Persona Lockdown


Image used under a Creative Commons license courtesy of  Sheila Steele.


Brentin Mocke, who I know from his days at The American Prospect and general Washington journalism stuff, files a fascinating dispatch from Voodoo Fest in Vibe.  It sounds like a great show, especially because I'm jealous that he got to see Janelle Monae live.  But this paragraph in particular caught my eye:
It was an amazingly strong showing from Em, who throughout much of his career relied on D12 brethren, Proof, 50 Cent or Dre to help him command the crowd. Friday night at Voodoo, he needed none of that. No backstory beef with Benzinoor Ja Rule. No personal problems with Kim Mathers or his mother overshadowing the performance. In fact, when he got to "Cleaning Out My Closet" it felt more like a fictional tale--vis-á-vis "Stan"--than it did something real, as Em's absence from the rap tabloids seems to have faded fans' consciousness of just how much his life was an open book for so long.

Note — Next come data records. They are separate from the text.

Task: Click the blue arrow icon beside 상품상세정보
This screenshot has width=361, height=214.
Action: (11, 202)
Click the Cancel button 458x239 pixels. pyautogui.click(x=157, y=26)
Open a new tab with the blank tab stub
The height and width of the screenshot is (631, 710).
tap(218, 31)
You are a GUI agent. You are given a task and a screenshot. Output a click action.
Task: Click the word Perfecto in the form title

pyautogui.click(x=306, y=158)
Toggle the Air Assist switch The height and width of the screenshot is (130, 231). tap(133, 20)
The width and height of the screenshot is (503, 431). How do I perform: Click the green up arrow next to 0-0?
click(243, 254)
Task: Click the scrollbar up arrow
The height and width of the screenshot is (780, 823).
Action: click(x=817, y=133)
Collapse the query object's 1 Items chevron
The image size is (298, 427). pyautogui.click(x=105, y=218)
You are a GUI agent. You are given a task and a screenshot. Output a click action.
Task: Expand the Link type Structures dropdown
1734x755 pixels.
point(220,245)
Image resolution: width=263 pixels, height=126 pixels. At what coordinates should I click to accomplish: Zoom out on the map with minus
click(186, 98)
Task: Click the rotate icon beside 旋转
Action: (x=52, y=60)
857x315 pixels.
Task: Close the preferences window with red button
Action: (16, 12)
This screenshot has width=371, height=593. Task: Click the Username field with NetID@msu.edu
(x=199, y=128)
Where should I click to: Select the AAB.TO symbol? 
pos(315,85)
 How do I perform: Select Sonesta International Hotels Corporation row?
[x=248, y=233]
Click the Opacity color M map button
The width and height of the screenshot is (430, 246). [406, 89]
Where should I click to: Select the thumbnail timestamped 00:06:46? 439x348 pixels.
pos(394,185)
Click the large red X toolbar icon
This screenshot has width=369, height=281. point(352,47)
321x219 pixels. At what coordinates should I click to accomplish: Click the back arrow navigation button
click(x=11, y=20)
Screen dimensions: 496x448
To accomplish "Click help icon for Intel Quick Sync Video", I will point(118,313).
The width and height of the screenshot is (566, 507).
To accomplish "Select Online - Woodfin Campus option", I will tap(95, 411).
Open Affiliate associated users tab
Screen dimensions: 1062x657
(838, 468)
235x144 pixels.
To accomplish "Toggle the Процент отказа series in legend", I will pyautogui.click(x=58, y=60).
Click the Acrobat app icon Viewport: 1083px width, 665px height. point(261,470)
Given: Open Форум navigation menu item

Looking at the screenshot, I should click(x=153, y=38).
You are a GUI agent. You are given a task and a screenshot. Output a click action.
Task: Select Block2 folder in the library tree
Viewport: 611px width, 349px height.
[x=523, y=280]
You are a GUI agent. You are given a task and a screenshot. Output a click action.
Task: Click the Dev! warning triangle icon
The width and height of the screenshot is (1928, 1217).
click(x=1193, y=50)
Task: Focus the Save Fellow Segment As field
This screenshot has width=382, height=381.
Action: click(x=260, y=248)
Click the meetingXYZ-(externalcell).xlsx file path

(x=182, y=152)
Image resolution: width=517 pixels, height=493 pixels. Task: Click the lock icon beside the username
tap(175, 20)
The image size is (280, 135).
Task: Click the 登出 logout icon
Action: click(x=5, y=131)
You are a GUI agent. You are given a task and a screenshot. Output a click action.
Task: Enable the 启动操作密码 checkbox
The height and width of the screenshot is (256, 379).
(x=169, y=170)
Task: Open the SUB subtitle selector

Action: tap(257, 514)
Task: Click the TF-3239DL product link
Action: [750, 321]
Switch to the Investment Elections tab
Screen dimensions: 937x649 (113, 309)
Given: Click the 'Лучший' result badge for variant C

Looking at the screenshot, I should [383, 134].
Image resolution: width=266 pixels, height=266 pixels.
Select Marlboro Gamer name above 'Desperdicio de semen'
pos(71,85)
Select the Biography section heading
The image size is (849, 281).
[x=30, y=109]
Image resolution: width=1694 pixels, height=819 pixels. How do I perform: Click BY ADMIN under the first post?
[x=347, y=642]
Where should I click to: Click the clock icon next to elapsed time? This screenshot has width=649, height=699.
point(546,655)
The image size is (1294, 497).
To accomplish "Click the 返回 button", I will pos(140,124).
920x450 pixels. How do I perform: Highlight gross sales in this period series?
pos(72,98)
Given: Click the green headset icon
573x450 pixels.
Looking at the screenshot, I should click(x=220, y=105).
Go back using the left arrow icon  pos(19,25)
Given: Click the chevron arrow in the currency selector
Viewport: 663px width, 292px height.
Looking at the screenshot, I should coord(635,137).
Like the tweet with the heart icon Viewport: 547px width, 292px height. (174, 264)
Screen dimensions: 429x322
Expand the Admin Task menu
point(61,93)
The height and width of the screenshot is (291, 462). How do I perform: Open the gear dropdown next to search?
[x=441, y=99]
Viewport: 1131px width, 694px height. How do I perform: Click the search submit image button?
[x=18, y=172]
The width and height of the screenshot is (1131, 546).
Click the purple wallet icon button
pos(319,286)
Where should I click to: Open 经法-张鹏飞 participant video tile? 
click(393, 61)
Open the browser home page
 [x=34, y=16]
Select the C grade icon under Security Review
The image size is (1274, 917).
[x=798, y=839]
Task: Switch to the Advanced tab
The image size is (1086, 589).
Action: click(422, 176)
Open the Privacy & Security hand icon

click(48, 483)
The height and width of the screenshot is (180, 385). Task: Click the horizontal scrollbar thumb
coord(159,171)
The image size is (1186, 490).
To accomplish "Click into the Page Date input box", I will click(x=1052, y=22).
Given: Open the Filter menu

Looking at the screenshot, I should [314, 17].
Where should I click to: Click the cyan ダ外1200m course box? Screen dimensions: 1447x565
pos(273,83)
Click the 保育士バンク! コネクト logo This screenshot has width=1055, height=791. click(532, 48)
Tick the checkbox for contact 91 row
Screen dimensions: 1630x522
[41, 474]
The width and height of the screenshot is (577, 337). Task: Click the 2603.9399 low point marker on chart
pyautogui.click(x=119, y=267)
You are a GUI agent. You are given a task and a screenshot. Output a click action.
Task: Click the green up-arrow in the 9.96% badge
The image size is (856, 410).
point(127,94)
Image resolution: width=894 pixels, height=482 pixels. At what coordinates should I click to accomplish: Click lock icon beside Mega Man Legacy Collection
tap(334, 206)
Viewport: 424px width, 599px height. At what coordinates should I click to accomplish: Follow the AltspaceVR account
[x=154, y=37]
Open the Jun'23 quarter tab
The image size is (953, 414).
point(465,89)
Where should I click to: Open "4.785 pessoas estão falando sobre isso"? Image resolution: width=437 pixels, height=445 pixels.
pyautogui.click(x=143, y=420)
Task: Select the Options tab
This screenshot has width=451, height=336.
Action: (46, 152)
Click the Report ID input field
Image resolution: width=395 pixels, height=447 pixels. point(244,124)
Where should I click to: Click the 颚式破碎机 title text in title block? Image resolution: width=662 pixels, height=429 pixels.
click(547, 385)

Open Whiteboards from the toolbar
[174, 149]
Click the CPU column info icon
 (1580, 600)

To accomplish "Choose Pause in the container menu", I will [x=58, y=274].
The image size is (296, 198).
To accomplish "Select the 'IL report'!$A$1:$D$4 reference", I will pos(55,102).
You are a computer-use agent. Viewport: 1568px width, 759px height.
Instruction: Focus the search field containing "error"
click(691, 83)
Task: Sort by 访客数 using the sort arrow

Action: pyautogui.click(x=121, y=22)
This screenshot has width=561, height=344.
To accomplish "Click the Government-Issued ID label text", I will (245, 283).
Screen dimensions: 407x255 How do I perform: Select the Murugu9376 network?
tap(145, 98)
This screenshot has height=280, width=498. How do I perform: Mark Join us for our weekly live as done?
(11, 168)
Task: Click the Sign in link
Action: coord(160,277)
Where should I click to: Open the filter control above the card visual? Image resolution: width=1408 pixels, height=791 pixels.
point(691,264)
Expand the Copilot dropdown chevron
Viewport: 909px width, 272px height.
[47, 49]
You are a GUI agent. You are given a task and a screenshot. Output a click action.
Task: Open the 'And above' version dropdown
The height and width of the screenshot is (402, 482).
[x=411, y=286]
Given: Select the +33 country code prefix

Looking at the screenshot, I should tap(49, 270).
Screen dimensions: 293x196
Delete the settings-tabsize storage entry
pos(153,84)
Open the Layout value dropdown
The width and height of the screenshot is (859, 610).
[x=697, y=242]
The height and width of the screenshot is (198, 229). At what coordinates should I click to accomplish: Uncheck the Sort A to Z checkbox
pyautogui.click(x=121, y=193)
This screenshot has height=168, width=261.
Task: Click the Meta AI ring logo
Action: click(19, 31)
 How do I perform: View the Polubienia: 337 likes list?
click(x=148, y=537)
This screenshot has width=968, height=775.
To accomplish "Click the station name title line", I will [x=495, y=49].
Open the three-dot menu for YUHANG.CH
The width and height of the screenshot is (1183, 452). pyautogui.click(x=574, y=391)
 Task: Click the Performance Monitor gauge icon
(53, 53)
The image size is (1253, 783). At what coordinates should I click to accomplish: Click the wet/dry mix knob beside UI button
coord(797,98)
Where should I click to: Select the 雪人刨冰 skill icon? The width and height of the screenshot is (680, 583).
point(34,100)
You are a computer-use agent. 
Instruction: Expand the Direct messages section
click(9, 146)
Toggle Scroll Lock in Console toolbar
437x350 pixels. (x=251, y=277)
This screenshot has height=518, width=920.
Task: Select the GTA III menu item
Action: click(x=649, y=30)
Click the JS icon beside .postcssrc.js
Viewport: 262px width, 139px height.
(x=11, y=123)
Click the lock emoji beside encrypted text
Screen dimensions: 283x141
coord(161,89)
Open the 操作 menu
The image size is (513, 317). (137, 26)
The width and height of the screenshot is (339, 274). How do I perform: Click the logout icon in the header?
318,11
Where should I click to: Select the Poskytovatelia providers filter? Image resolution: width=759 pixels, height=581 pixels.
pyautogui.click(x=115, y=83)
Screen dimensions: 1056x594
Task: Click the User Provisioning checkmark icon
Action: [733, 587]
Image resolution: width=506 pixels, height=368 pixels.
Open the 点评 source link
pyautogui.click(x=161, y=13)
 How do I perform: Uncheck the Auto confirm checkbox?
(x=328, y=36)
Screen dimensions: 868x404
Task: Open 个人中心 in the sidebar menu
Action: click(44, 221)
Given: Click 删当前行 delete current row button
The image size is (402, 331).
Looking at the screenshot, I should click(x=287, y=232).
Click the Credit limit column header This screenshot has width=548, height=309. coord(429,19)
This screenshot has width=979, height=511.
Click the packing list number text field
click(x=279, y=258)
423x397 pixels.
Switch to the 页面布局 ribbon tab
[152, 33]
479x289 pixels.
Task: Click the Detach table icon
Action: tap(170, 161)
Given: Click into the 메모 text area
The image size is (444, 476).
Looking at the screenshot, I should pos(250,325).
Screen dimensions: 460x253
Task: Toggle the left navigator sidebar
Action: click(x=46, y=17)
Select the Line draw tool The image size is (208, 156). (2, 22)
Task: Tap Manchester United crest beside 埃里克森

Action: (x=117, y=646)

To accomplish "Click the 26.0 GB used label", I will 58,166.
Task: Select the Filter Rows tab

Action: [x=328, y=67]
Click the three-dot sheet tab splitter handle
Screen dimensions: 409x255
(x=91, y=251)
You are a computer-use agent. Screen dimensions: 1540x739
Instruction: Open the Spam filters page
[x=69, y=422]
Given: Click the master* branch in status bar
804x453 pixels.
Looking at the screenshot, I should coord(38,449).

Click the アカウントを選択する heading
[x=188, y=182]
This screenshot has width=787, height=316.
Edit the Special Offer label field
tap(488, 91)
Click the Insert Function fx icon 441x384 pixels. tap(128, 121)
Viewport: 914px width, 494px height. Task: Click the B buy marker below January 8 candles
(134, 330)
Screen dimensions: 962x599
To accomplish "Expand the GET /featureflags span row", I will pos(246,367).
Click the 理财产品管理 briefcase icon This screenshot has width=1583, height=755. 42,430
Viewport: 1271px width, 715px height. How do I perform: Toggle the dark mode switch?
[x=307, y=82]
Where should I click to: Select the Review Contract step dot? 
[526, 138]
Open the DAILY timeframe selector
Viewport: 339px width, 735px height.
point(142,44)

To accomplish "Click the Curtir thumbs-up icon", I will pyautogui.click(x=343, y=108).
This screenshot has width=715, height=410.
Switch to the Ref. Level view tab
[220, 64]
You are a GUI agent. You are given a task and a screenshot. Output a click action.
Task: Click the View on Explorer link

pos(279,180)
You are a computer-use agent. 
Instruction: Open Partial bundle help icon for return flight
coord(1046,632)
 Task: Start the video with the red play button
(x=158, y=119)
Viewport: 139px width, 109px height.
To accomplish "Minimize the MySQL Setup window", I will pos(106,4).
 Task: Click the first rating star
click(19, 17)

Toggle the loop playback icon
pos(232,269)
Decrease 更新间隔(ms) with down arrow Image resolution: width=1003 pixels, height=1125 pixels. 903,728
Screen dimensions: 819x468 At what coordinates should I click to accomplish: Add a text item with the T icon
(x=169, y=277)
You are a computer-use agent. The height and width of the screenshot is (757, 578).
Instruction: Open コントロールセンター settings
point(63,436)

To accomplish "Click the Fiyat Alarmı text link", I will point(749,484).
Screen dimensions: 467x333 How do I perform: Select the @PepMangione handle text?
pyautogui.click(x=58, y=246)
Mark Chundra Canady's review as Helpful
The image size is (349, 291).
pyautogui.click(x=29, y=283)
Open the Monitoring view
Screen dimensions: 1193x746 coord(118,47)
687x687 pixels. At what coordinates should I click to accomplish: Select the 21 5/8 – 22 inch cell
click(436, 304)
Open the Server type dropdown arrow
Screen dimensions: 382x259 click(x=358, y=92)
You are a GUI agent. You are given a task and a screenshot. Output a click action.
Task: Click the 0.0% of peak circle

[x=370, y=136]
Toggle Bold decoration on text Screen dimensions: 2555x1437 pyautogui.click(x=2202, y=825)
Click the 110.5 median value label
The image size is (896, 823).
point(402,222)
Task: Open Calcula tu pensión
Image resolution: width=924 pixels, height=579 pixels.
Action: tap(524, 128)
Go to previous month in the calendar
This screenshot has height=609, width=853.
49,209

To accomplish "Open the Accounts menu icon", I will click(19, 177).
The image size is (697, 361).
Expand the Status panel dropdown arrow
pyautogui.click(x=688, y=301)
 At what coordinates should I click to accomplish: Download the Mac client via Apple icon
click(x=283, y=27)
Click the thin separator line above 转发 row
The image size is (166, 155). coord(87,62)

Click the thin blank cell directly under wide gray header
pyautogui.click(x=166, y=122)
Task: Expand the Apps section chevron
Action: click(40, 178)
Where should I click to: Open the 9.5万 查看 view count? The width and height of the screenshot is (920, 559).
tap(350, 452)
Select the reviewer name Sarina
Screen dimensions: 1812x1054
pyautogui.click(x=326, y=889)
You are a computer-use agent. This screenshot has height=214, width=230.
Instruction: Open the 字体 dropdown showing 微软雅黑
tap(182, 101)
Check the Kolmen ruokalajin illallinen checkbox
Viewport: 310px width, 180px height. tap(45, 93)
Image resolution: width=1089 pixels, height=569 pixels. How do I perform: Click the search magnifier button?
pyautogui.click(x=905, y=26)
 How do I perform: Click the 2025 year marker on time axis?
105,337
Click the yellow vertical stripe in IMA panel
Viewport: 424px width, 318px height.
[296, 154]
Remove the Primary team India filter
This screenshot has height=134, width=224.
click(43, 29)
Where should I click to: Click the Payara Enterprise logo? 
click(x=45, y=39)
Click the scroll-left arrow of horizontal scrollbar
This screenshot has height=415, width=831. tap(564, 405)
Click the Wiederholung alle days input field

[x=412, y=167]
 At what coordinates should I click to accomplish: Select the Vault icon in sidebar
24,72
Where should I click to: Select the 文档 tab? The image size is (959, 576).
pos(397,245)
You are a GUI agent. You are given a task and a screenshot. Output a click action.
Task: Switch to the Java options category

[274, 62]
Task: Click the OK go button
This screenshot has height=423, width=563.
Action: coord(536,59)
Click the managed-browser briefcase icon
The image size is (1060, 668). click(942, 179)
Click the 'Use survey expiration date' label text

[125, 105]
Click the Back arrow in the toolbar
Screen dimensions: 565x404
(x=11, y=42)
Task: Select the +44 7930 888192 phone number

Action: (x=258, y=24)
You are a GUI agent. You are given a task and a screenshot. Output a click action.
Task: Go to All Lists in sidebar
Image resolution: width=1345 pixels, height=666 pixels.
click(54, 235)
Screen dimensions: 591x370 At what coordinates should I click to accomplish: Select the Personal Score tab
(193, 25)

It's a useful reminder that it isn't only women whose art gets caught up in their personal lives.  It works across genders.  And there's not necessarily a right choice.  Music can function like memoir, drawing its power from the fact that it is specific, and that it actually happened.  Art like that draws power from, and to, the artist at hand.  Or art can be powerful because it provides a generalized experience that anyone can relate to, radiating power out and giving it to the audience.  But no one's locked in one form or another forever.  You can withdraw your life, keep it private, and change the way people perceive the same art that was powerful in one direction earlier in your career.